Python’s lambda is broken

enum · on April 9, 2009

Lambda is fine. The loops are mutating the variable i, so all the lambda share the same i. Apparently, list comprehensions also use mutation--I suppose that's fine.

scott_s · on April 9, 2009

Indeed, Python is using lexical scoping. This behavior is well known.

jrockway · on April 9, 2009

While true, that is not really the issue. The issue is which lexical scope the loop iterator is defined in. In python, it is apparently like this:

    i = 0
    increment i
    <do loop body with i>

It could have been:

    i = 0
    increment 1
      create new environment
      bind i here
      <do loop body>

In the second case, each loop body would have its own "i". In the first case, they all share the same "i".

shiro · on April 9, 2009

Same in Common Lisp.

    cl-user(1): (defvar fns (loop for i from 0 below 10 collect (lambda (n) (+ i n))))
    fns
    cl-user(2): (funcall (elt fns 3) 4)
    14

Personally I don't like this behavior (I've been bitten before in more subtle cases), but you can't blame lambda. It is consistent if one understands the same i is shared by all lambdas and loop mutates the i.

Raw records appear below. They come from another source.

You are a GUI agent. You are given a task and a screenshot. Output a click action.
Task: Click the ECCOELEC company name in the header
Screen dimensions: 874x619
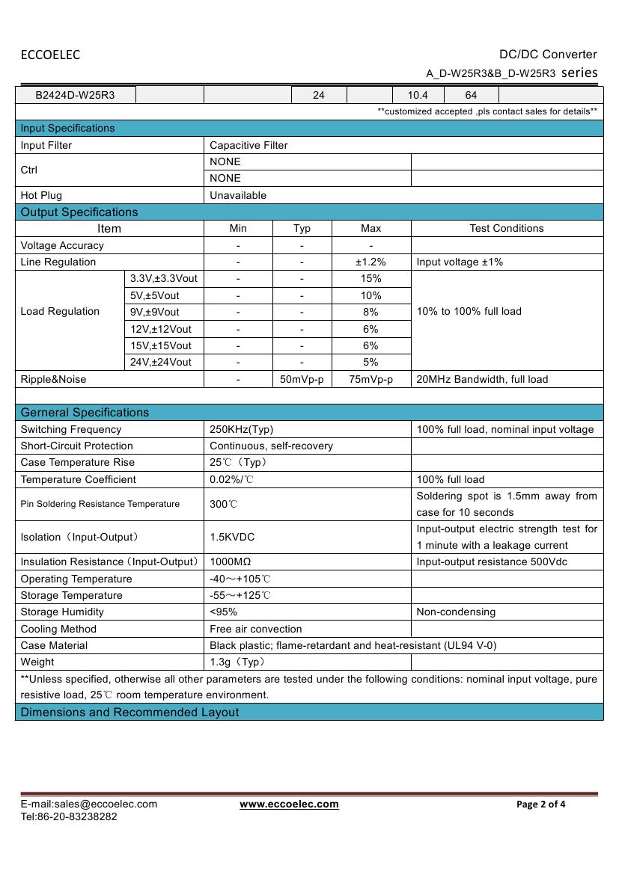point(50,55)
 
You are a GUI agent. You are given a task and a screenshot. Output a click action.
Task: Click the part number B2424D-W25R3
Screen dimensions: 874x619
point(75,96)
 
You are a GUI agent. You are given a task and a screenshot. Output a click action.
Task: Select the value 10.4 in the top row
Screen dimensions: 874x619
point(418,96)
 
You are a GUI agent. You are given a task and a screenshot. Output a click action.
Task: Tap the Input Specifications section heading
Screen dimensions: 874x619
point(68,128)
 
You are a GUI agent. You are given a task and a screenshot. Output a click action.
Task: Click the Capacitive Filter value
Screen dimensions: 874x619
point(248,145)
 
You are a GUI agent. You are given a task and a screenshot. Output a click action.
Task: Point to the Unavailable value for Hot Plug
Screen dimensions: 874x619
point(238,195)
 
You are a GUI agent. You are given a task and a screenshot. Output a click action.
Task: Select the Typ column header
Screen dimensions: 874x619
point(302,229)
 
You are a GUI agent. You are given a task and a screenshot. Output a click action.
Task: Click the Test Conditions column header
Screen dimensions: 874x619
point(507,229)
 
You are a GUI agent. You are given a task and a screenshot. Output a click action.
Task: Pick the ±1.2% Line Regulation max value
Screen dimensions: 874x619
point(371,262)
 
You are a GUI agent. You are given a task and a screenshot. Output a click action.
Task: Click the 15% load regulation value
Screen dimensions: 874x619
point(371,278)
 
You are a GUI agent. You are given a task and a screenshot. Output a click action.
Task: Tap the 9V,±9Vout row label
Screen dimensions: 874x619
point(155,312)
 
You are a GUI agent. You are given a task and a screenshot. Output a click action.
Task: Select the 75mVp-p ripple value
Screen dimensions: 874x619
point(371,379)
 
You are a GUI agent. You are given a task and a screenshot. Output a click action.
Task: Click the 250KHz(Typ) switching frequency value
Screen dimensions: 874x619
point(242,429)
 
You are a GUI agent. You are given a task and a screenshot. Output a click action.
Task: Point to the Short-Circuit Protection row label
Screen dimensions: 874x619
point(67,446)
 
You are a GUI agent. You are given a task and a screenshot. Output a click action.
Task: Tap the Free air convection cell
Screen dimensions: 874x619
point(256,629)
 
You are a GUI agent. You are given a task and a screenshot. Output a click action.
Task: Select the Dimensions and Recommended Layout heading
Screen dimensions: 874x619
point(130,713)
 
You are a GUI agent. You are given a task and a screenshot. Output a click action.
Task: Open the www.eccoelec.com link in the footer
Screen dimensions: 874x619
point(289,804)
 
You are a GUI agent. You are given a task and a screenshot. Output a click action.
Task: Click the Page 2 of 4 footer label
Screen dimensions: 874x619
point(541,804)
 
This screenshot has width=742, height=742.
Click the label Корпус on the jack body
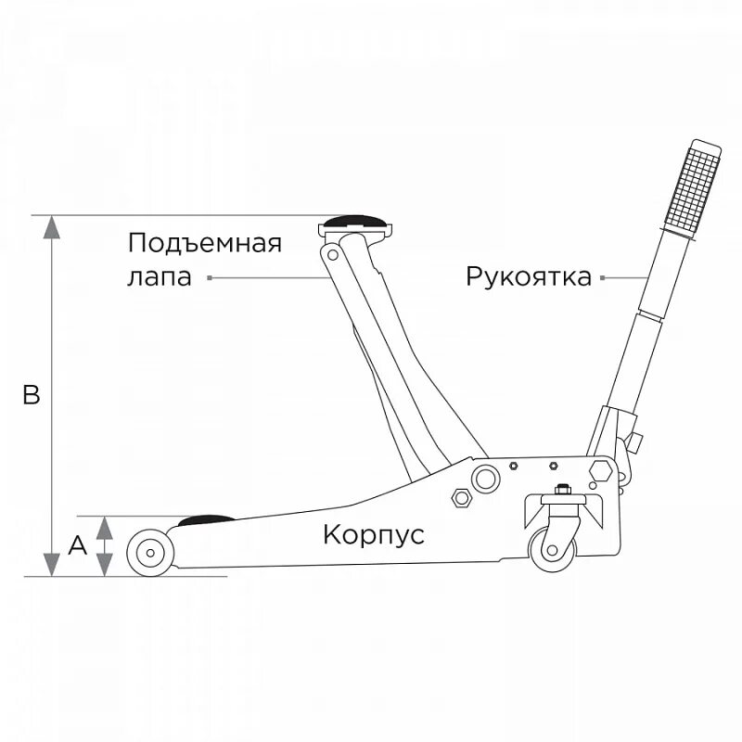(374, 535)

dangoldin · on April 9, 2009

Well it makes sense given the language - I just found it interesting that Haskell acts differently.

jrockway · on April 9, 2009

Haskell doesn't act differently. If you translate the Haskell to Lisp:

    (funcall (elt (mapcar (lambda (x) (lambda (y) (+ x y))) '(1 2 3)) 0) 2)
     ==> 3

Then the Lisp works the same as the Haskell.

The difference is that "loop" mutates the loop variable, whereas mapping makes a copy. In Haskell, there is no way to mutate a variable (that's not even what variables are), so that's the only way you can express the concept. In Lisp, you can either copy or mutate, and you get a different result depending on which you choose.

Closures always work this way. Otherwise, you couldn't write things like:

    (defun make-incrementers ()
        (let ((i 0))
            (cons (lambda () (+ i 1))
                  (lambda () (- i 1)))))

trjordan · on April 9, 2009

Similarly, if you use map instead, you get the right answer:

    >>> map(lambda x: lambda i: x + i, range(0,10))[3](4)
    7

gamache · on April 9, 2009

Perl 5.10.0 gives three different sets of answers.

Map works as the original author expected:

  @fs = map {sub {$_ + shift}} (0..9);
  print $fs[$_](3), " " for (0..9);
  >>> 3 4 5 6 7 8 9 10 11 12

A Perlish for loop, or rather a statement with a "for" modifier:

  push @fs, sub {$_ + shift} for (0..9);
  print $fs[$_](3), " " for (0..9);
  >>> 3 4 5 6 7 8 9 10 11 12

The same loop, unpacked into a more universal syntax:

  for (0..9) {push @fs, sub {$_ + shift}}
  print $fs[$_](3), " " for (0..9);
  >>> 3 4 5 6 7 8 9 10 11 12

Here's where things start getting awesome. Let's name our loop variable $i, rather than using the Perlish default $_.

  for $i (0..9) {push @fs, sub {$i + shift}}
  print $fs[$_](3), " " for (0..9);
  >>> 3 3 3 3 3 3 3 3 3 3

And now let's write a C-style for loop.

  for ($i=0; $i<10; $i++) {push @fs, sub {$i + shift}}
  print $fs[$_](3), " " for (0..9);
  >>> 13 13 13 13 13 13 13 13 13 13

I am not sure why the last two versions work differently; I'd halfway expect the bottom version, but the "for $i (0..9)" loop leaves me scratching my head.

jrockway · on April 9, 2009

I am not sure why the last two versions work differently; I'd halfway expect the bottom version, but the "for $i (0..9)" loop leaves me scratching my head.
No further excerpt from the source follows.